TfL revealed its plans this week. Many other organisations are undertaking similar reviews and the outcomes have potentially profound implications for commuting patterns nationwide.
Graeme Craig, TfL’s director of commercial development, told the finance committee how Covid-19 lockdown restrictions had affected the way TfL’s desk-based staff work.
“When restrictions in movement were introduced, we immediately went from having some 12,500 people working in our major office hubs to having the vast majority working from home with only 500 people in business critical roles still working in offices.”
Explaining the arrangements as lockdown restrictions are eased, he said: “Aligned to Government and our own advice on using the transport network, we expect all colleagues that can work from home to continue to do so, for at least a number of months.
“In the interim, the only staff working in an office will be those that cannot work from home, due either to the nature of their work or their personal circumstances.”
Craig said the changes would be long-lasting. “Even as lockdown restrictions are lifted, we expect that the organisation will work very differently. Whilst it is clear that most of our staff want to work from home for a significant portion of the week on an ongoing basis, we recognise that this will not be attractive (or even possible) for everyone.
“We will need to provide the right spaces for people when they are in the office, supporting activities such as collaboration and project work. Clearly this will have a profound impact on our future office requirements in terms of size, location and design. This is a unique opportunity to move to a model of working that delivers substantial cost savings and efficiency gains.”
TfL was already in the process of rationalising its office estate before the virus pandemic. In 2016 it had 37 properties housing 15,000 workstations, with annual operating costs of £83m.

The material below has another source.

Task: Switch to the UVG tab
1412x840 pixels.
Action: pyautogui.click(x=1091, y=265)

Capacity fell to 12,000 at the end of March 2019 through actions such as property disposals, sub-lets, commercial leasing of three freehold assets, and mothballing.

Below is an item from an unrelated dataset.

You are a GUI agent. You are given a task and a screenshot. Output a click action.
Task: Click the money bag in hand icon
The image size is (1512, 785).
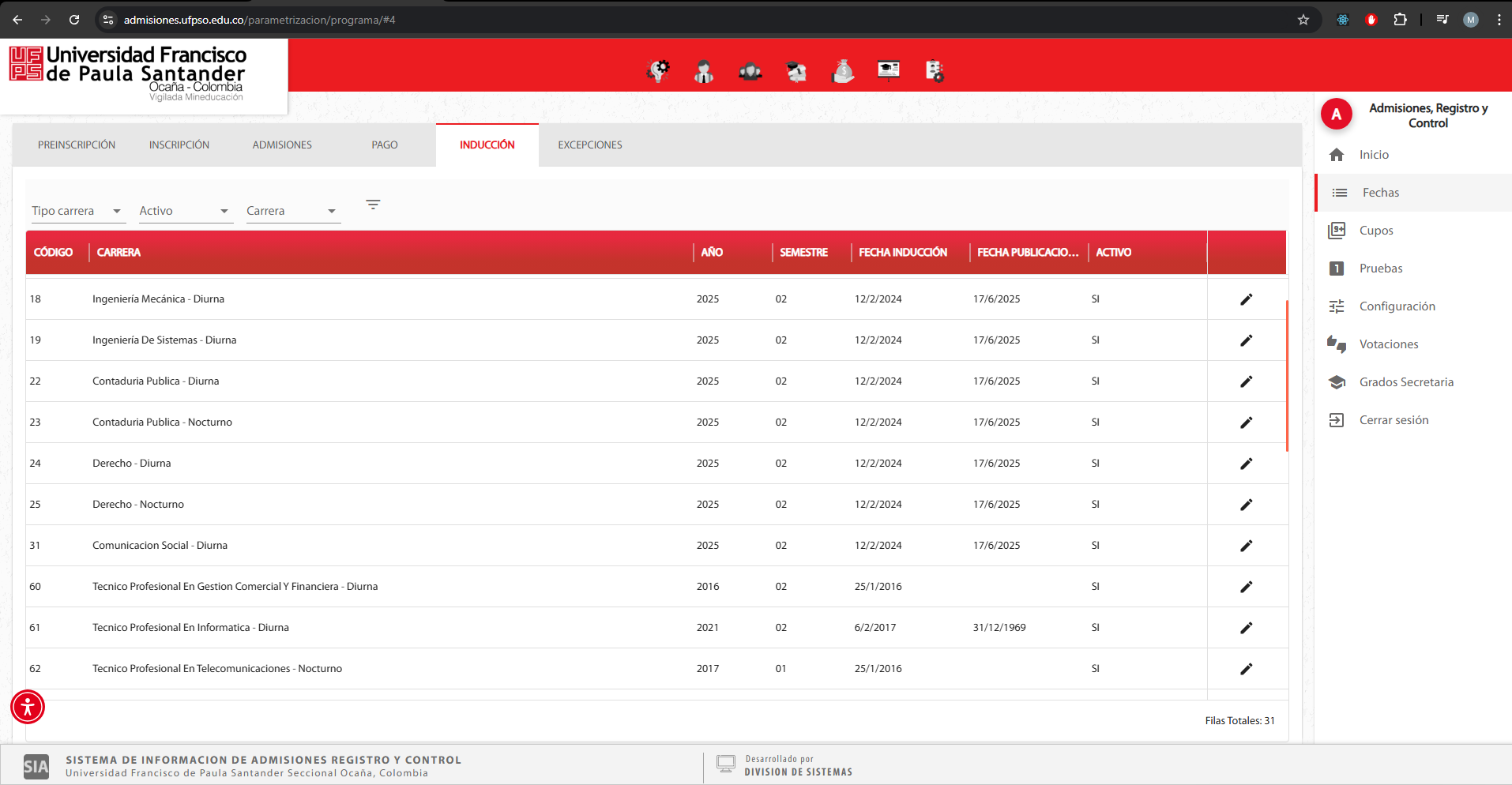point(843,72)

Craig said in January 2019 that, by 2022, with the sale of 13 freehold sites, annual office operating costs could be cut to £66m and capacity cut to 8,400 workstations (LTT 18 Jan 19).
Craig said the new review would cover “our entire office estate to identify further opportunities to add value”. “As well as the head office portfolio, this includes our commercially let offices, offices in operational locations, and sites in our office development pipeline.”
Consultant Deloitte describes the shift to home working as “the largest workplace experiment ever seen”. “As we settle into the new routines and new working practice is normalised, more people are expected to continue working from home on a regular basis.”
But the consultant said homeworking was “unlikely to herald the end of the office”. “Some businesses will undoubtedly look to remove working to reduce their real estate footprint, while others will seek to future-proof their existing offices with ‘de-densification’ likely to take place.
“Industries such as financial services, insurance or the legal sector will find it considerably more challenging to function away from the office due to cyber security risks.”
Discussing the London office market, Deloitte said “we will inevitably see fewer new [office] construction starts”.
An increase in home-working could change London’s economic geography, Graeme Craig, TfL’s director of commercial development, has suggested.
“It appears that the pandemic is speeding up existing trends, including increasing home-working and flexible working environments,” Craig told TfL’s finance committee in June. “This is potentially leading towards a so-called ‘polycentric London’ with increasing growth in London’s town centres, and more active travel and greater dependency on digital infrastructure.”